-- Directions --
Please retype the part of the opinion piece on alcohol in pregnancy below, starting with "Opinion Piece By: Tara" and going on through "weeks of gestation?".

-- Document text --

=== Begin Enclosure ===

No Amount Of Alcohol In Pregnancy Is Safe, Ever, Pediatricians Group Says

No Amount Of Alcohol In Pregnancy Is Safe, Ever, Pediatricians Group Says

Opinion Piece By: Tara Haelle, Forbes Oct 19, 2015

t’s been just over four decades since fetal alcohol syndrome (FAS) was first described, yet contradictory advice to women about drinking any alcohol at all during pregnancy continues to confuse and frustrate women. Is one glass a day okay? Or once a week maybe? One a month? One time ever, in 40 weeks of gestation?

In a new clinical report, the American Academy of Pediatrics makes the issue crystal clear from their perspective, based on the available research to date: no amount of alcohol is safe to drink during pregnancy, period. No lower threshold of safe consumption has ever been established, and prenatal alcohol remains the “leading preventable cause of birth defects and intellectual and neurodevelopmental disabilities,” the AAP states.

I would once have found this conclusion from the evidence base misleading and draconian. After all, women in Europe drink a little wine with dinner during pregnancy, right? And haven’t lots of studies found that women who drink very lightly during pregnancy — say, no more than a glass a week — have children that turn out just fine or even a little better off than their peers? Yes, many studies have found this result — I read dozens of them while researching the book on science-based parenting that I cowrote with Emily Willingham. In fact, I started researching that section trying to prove myself wrong because I knew I was biased toward believing that a glass here and there couldn’t hurt much, if at all. The thing is, while poring over dozens of studies, I actually succeeded in convincing myself that I was wrong. The evidence showed me I was.

=== End Enclosure ===

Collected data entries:
=== Begin Enclosure ===

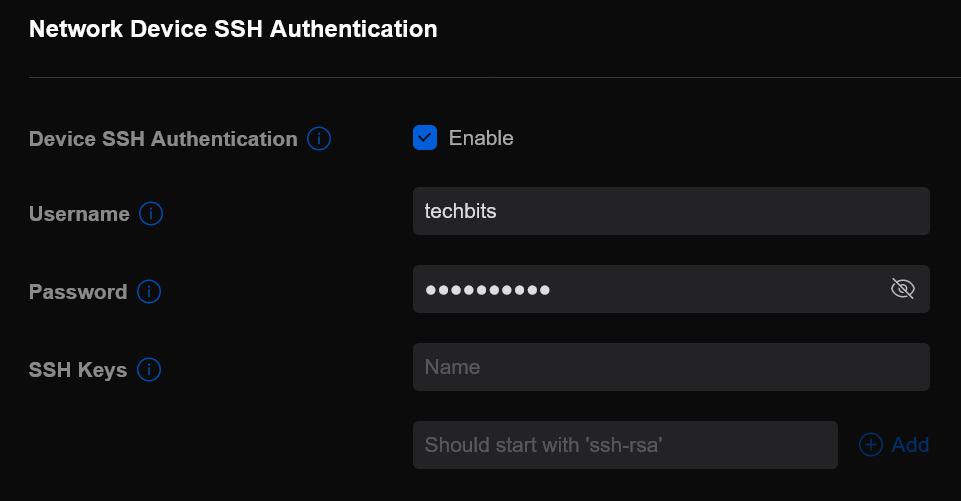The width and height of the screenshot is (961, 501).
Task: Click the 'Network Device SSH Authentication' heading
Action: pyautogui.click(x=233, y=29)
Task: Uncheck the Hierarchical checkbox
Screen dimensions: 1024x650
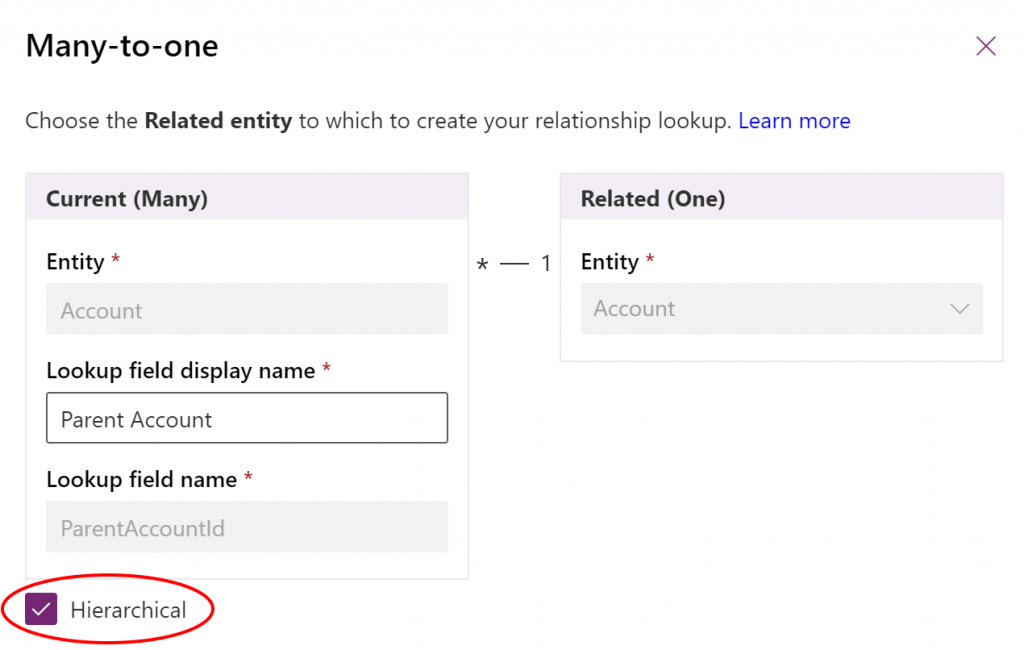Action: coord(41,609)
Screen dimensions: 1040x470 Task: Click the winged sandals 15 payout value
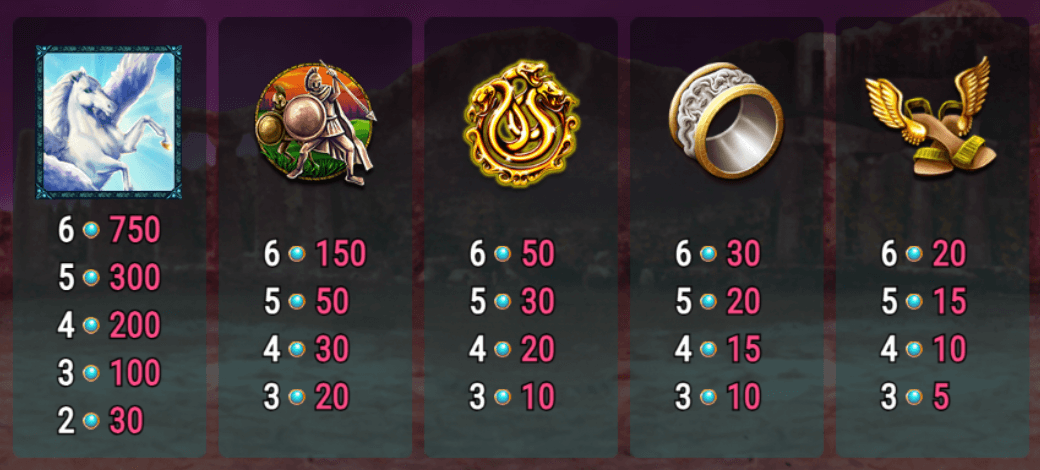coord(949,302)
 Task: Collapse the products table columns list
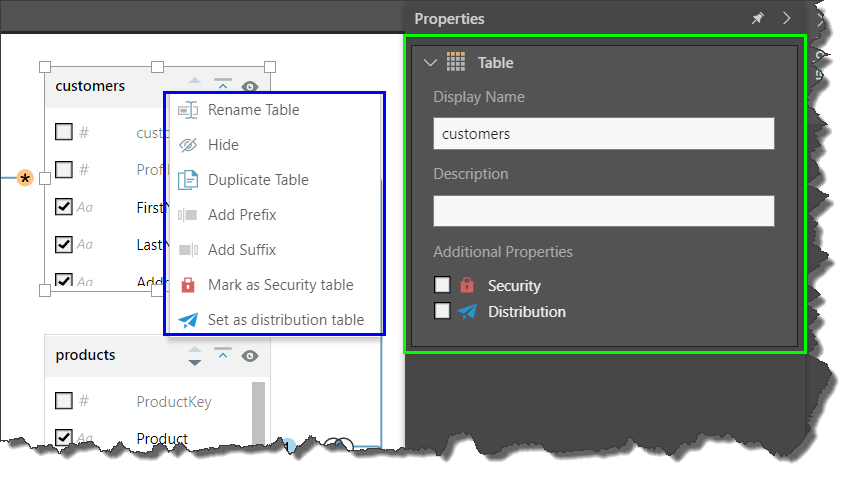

=== End Enclosure ===

-- Expected answer --
Opinion Piece By: Tara Haelle, Forbes Oct 19, 2015

t’s been just over four decades since fetal alcohol syndrome (FAS) was first described, yet contradictory advice to women about drinking any alcohol at all during pregnancy continues to confuse and frustrate women. Is one glass a day okay? Or once a week maybe? One a month? One time ever, in 40 weeks of gestation?